CVE-2020-1938 Tomcat vulnerability
CVE-2020-1938 Tomcat vulnerability
CVE-2020-1938 vulnerability was reported when using Apache JServ Protocol (AJP)
This Impacts Apache Tomcat 8.5.0 to 8.5.50 and 7.0.0 to 7.0.99 , Tomcat shipped with an AJP Connector enabled by default that listened on all configured IP addresses.
The campusM connect layer web services package is not expected to be affected by the tomcat upgrade but we would recommend follow the following steps :
- Backup existing tomcat installation, and configuration.
- On Sandbox/ Dev connect layer, upgrade from tomcat 7.x to 7.0.100 or 8.5.x to 8.5.51
- If the customer setup was reliant on an AJP connector to get through to tomcat from an upstream server, e.g.
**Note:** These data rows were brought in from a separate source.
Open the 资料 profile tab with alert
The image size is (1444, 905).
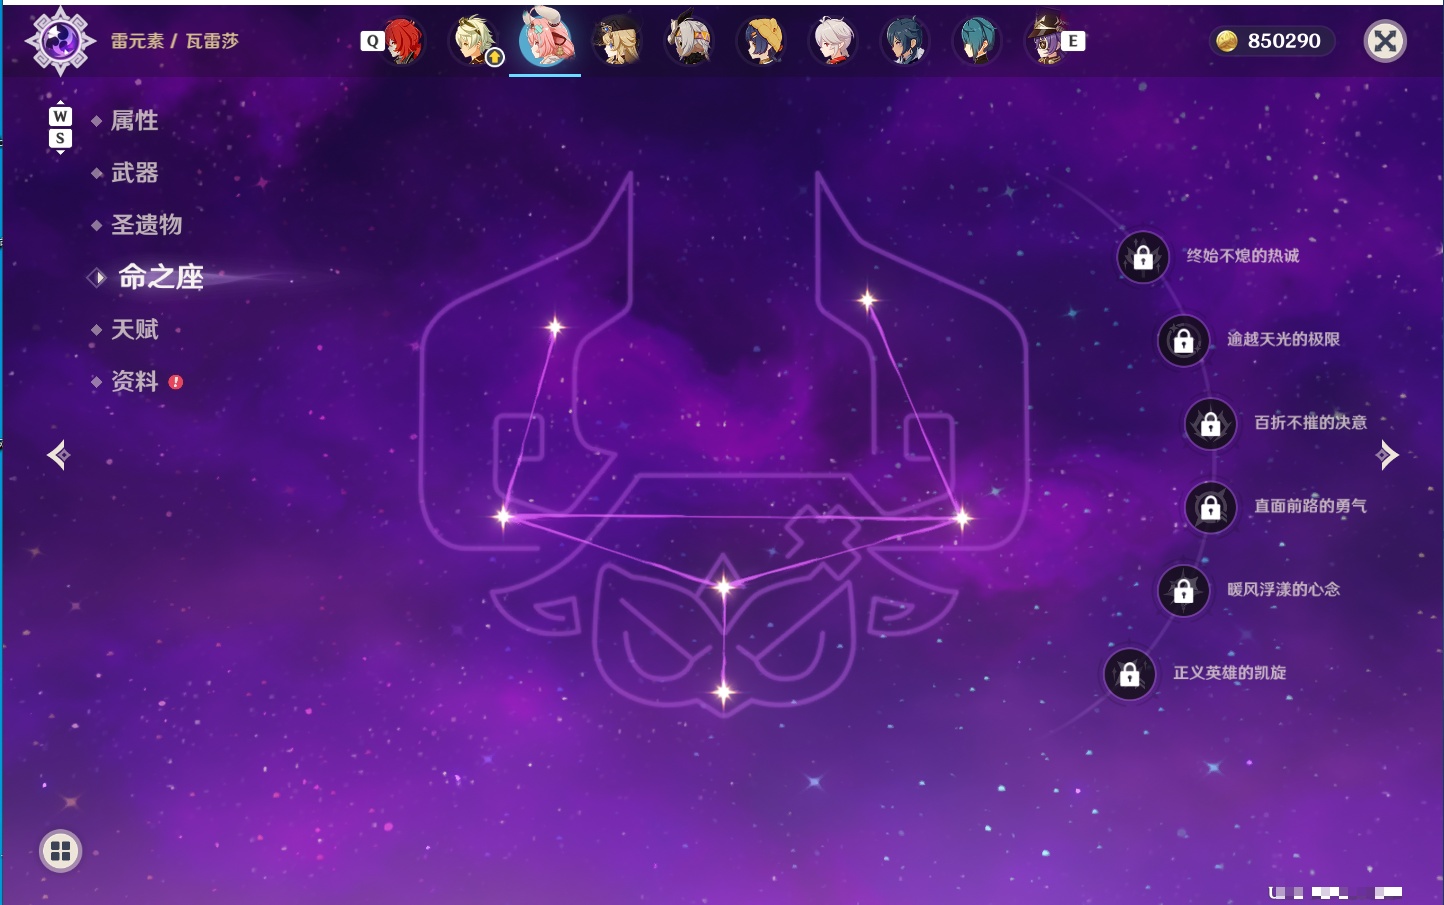click(136, 381)
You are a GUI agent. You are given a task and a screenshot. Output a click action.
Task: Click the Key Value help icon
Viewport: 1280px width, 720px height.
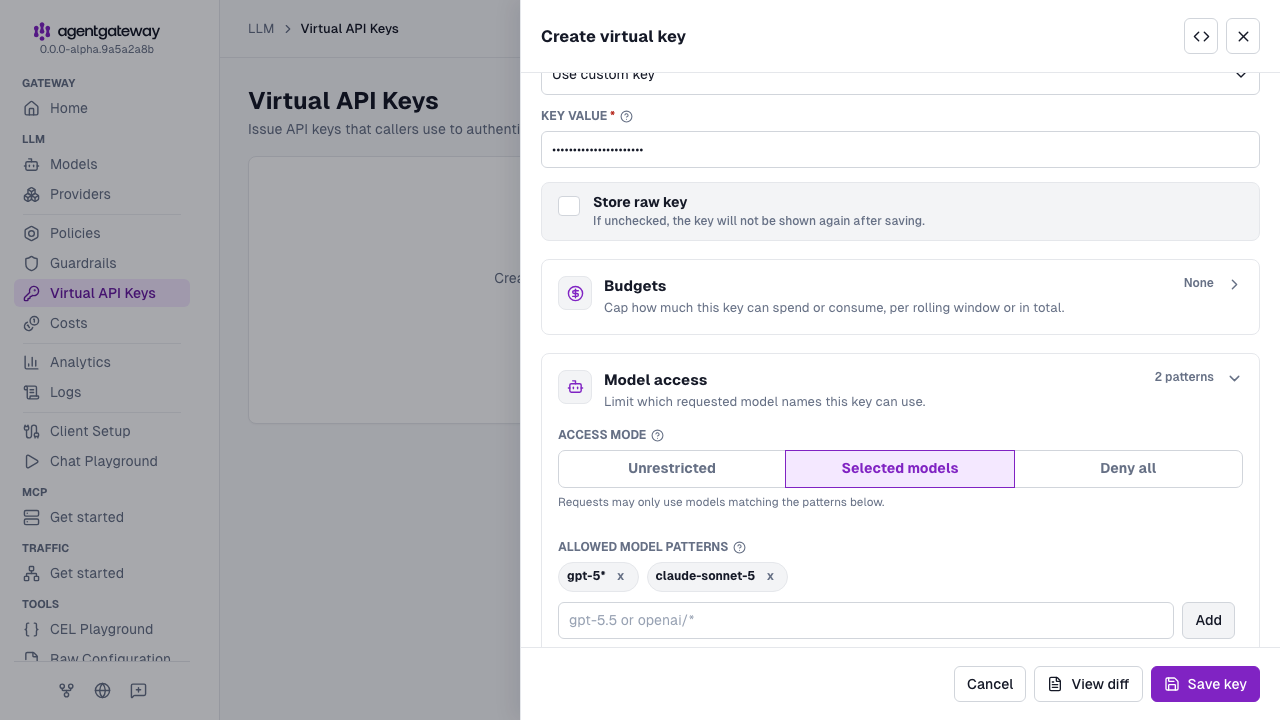(x=626, y=116)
Apache, Load balancer etc, the AJP connector may need to be re-configured in tomcat server.xml, since the upgraded version of tomcat has this connector disabled by default.
- If configuring the tomcat upgrade separately, please ensure that the campusM web service packages (.war files) will need to be copied from webapps folder in the old tomcat installation folder into the new tomcat installation folder.
- Once completed, the customer can carry out a general app sanity test in their sandbox app instance, covering authentication and integrations reliant on the connect layer, e.g. timetable.
Once the functionality has been verified in sandbox, an upgrade of the production tomcat installation can be planned.